### Objective
Can you copy these rows word for word, omitting the pictures?
* START Source records *
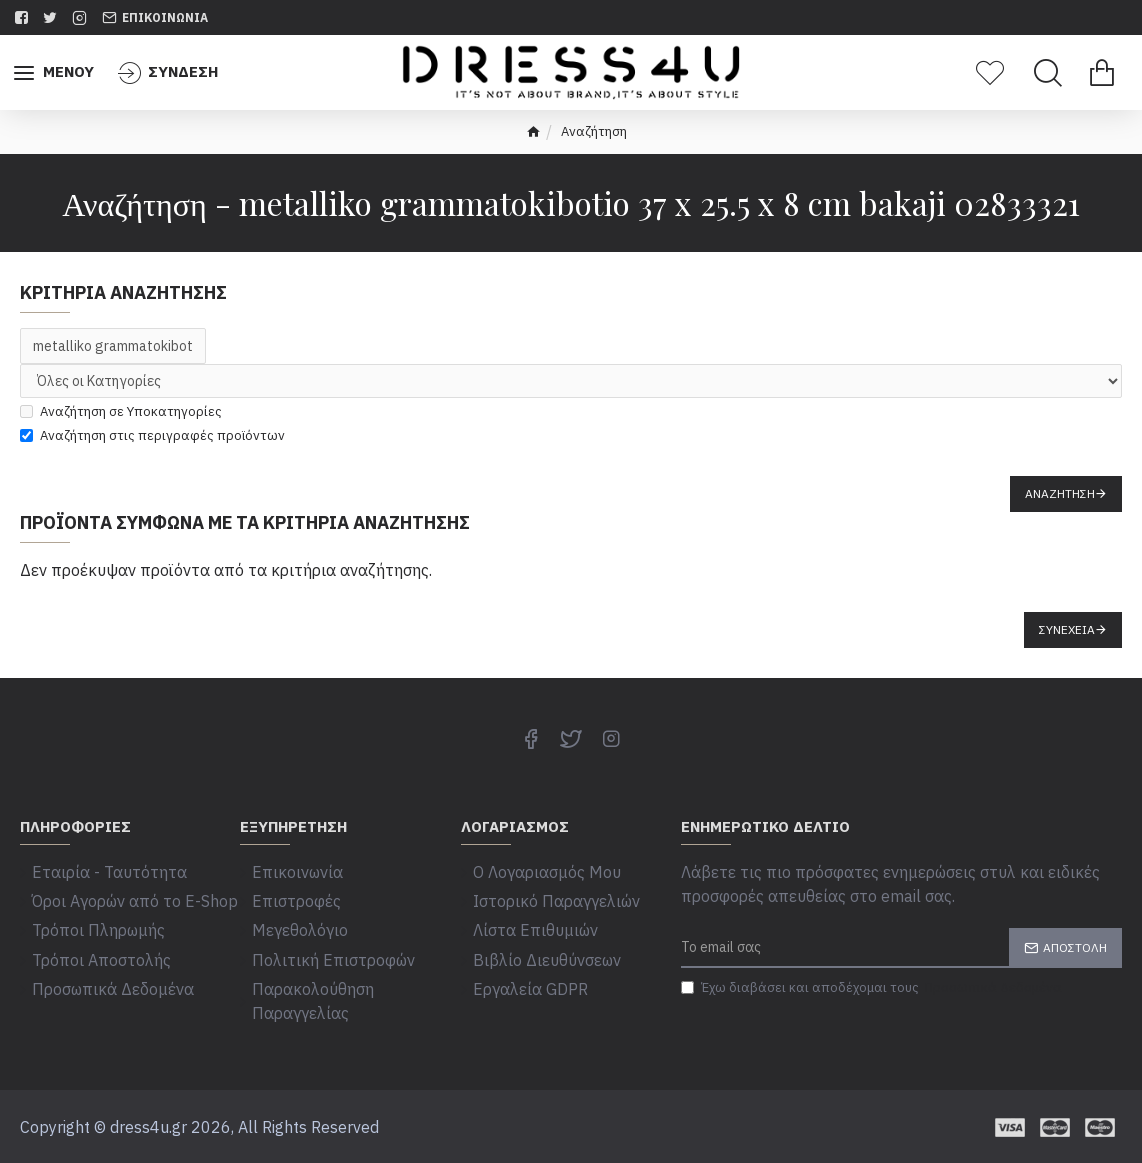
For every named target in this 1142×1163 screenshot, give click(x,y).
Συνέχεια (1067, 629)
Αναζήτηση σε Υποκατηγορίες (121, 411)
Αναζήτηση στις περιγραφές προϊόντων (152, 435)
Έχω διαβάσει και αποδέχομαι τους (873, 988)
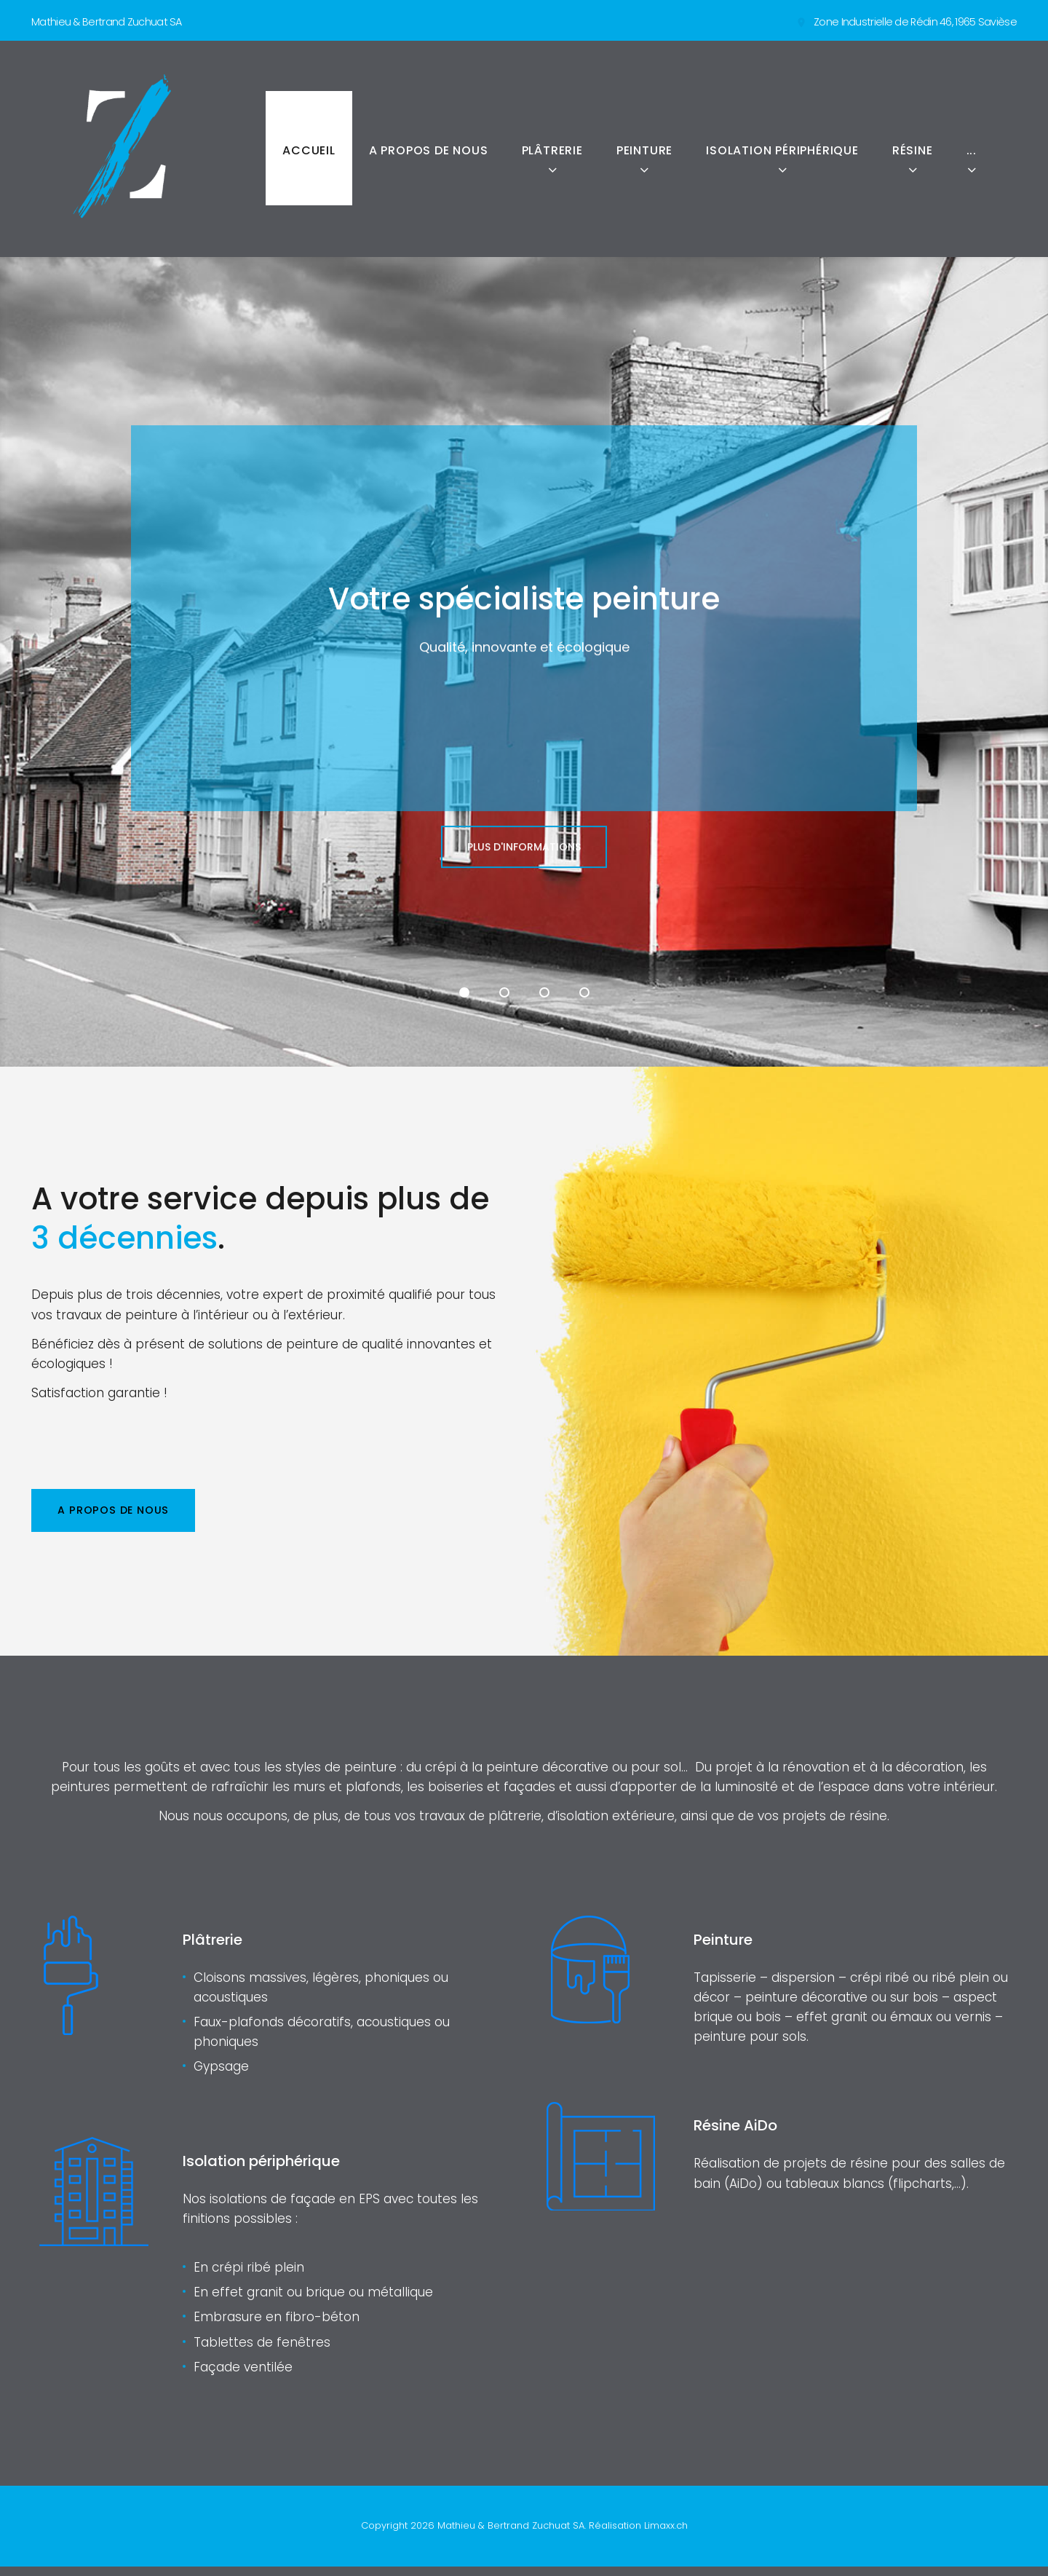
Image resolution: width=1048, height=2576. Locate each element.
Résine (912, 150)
* END Source records *
### Problem solution
For every named target in this 1142×1163 screenshot, give click(x,y).
Συνέχεια (1067, 629)
Αναζήτηση σε Υποκατηγορίες (121, 411)
Αναζήτηση στις περιγραφές προϊόντων (152, 435)
Έχω διαβάσει και αποδέχομαι τους (873, 988)
Image resolution: width=1048, height=2576. Locate each element.
Résine (912, 150)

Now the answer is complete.